Copy the lines below word for word, leaving out the pictures.

▶ _MATERIAL FOR THIS TASK_
+---+

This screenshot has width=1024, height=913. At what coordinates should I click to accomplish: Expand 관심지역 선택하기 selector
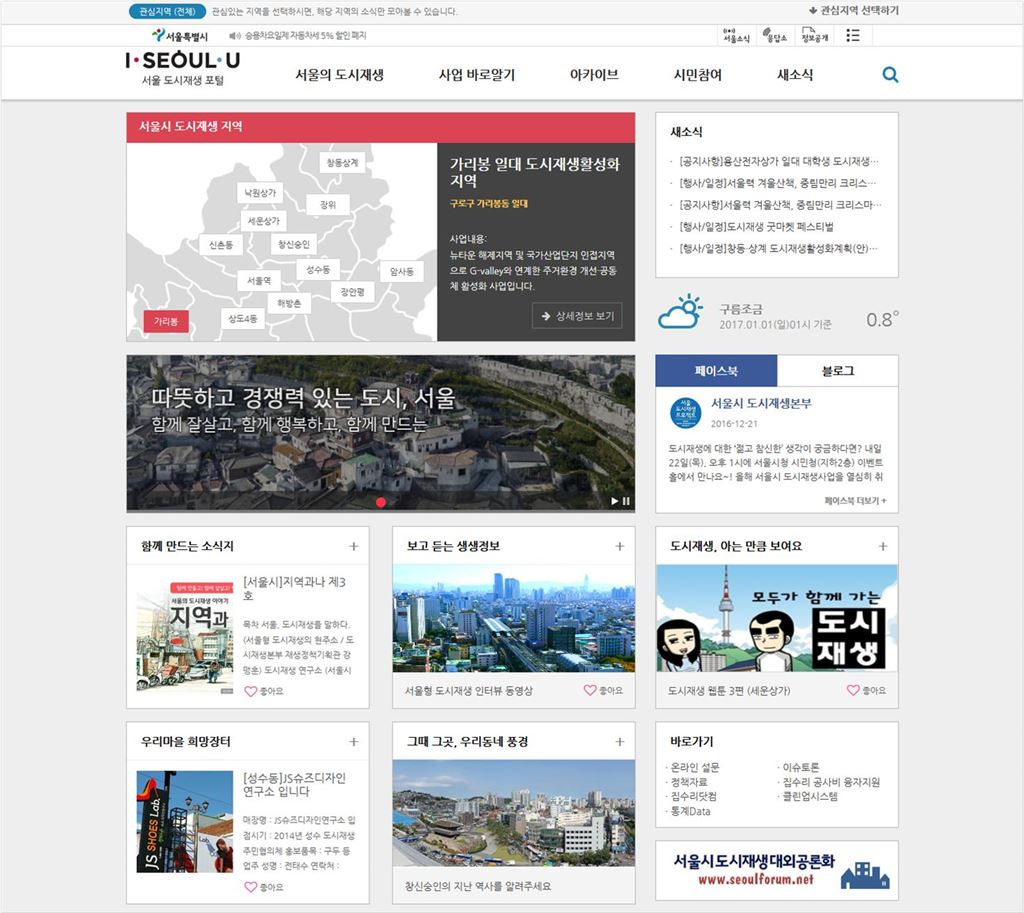pos(853,11)
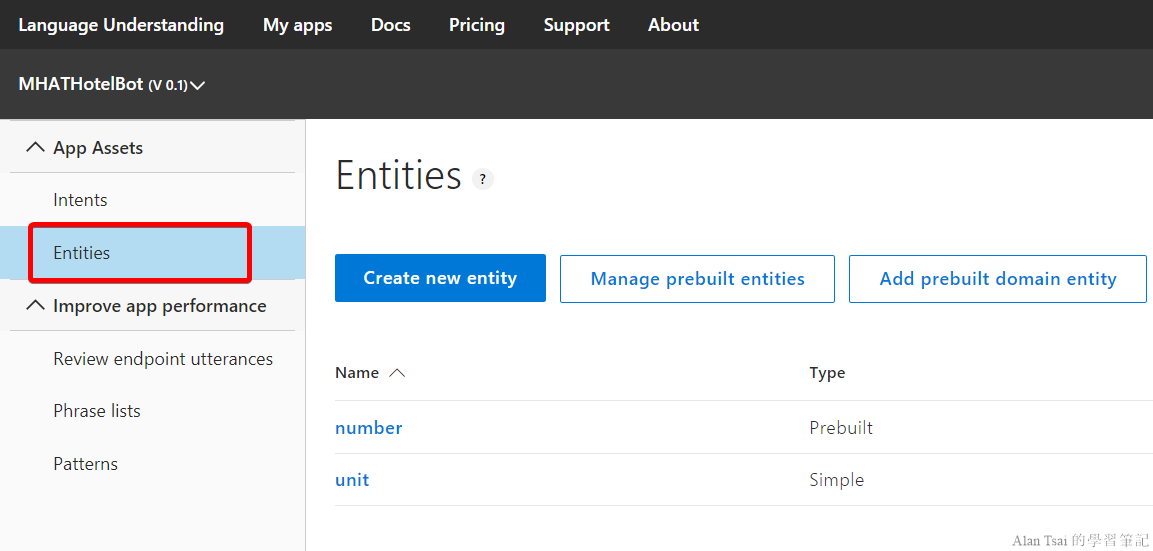Viewport: 1153px width, 551px height.
Task: Click Add prebuilt domain entity button
Action: tap(997, 279)
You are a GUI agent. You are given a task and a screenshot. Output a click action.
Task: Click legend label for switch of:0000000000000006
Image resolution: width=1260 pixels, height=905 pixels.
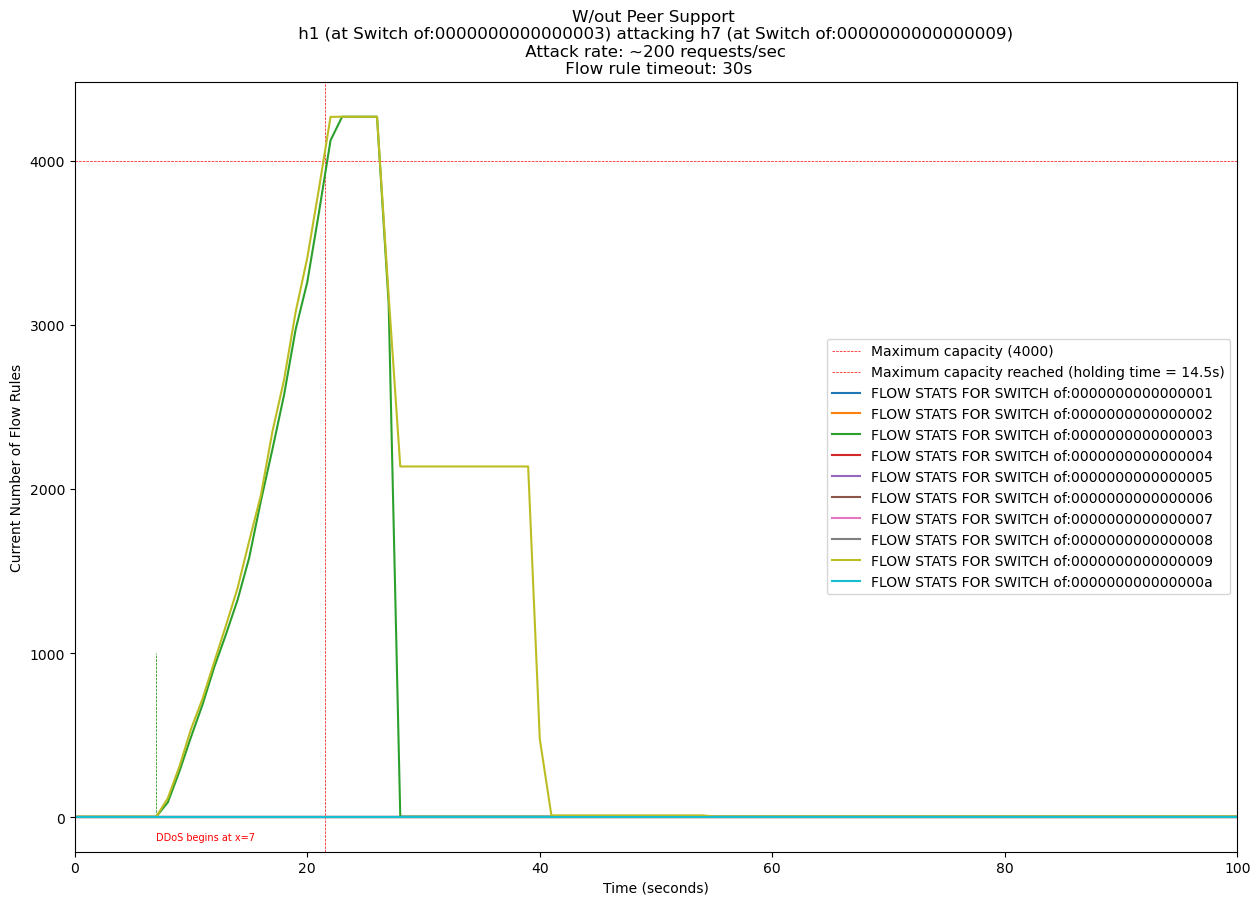coord(1041,498)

+---+

▶ _RESULT OF THE TASK_
This screenshot has width=1024, height=913. At what coordinates should I click to accomplish: Expand 관심지역 선택하기 selector
pos(853,11)
Viewport: 1153px width, 551px height.
Task: Click Add prebuilt domain entity button
Action: tap(997, 279)
You are a GUI agent. You are given a task and a screenshot. Output a click action.
Task: Click legend label for switch of:0000000000000006
Image resolution: width=1260 pixels, height=905 pixels.
coord(1041,498)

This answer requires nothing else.